(Task item): Your answer should be the line that contains "Task: Clear the search box with X icon" and each line after it, restated word for word through the final line of the entries.

(Records supplied):
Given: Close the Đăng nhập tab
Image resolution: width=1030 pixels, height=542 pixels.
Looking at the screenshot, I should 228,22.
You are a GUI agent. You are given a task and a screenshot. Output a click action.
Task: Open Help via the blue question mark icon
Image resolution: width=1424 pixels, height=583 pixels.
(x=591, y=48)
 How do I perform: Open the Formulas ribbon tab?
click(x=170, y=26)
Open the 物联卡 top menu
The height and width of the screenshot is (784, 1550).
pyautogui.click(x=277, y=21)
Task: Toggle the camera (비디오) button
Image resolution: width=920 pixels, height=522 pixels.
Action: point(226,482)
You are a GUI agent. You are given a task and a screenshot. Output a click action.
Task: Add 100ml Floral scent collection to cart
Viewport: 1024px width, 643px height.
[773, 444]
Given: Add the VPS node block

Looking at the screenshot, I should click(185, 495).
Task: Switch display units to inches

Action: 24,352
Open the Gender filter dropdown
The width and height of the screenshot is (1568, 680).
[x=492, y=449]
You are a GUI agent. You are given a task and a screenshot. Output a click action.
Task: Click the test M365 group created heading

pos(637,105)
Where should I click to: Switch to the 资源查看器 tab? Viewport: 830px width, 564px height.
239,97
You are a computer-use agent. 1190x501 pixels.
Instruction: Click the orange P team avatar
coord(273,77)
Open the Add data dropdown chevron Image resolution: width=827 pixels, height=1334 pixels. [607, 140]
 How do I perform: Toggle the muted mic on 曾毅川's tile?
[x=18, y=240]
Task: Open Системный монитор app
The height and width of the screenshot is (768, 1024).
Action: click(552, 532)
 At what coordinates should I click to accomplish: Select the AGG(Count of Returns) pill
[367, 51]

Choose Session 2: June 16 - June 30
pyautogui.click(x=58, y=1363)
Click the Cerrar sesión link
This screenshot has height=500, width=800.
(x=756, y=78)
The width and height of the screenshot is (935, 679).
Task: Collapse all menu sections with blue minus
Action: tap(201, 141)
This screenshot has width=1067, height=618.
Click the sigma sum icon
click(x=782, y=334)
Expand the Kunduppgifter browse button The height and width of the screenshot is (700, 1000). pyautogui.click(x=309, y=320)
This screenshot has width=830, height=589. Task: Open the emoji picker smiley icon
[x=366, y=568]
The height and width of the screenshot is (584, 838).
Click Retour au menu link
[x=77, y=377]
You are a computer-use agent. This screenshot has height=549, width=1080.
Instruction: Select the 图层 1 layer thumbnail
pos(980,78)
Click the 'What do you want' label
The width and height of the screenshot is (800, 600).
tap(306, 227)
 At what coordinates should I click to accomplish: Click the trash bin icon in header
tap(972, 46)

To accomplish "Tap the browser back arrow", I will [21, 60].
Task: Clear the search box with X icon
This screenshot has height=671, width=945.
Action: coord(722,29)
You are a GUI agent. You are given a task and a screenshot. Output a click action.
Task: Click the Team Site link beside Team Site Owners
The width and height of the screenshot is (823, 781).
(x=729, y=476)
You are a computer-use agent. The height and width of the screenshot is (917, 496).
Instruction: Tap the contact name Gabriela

(Task response):
Task: Clear the search box with X icon
This screenshot has height=671, width=945.
Action: coord(722,29)
You are a GUI agent. You are given a task and a screenshot. Output a click action.
Task: Click the Team Site link beside Team Site Owners
The width and height of the screenshot is (823, 781).
(x=729, y=476)
You are a computer-use agent. The height and width of the screenshot is (917, 496).
Instruction: Tap the contact name Gabriela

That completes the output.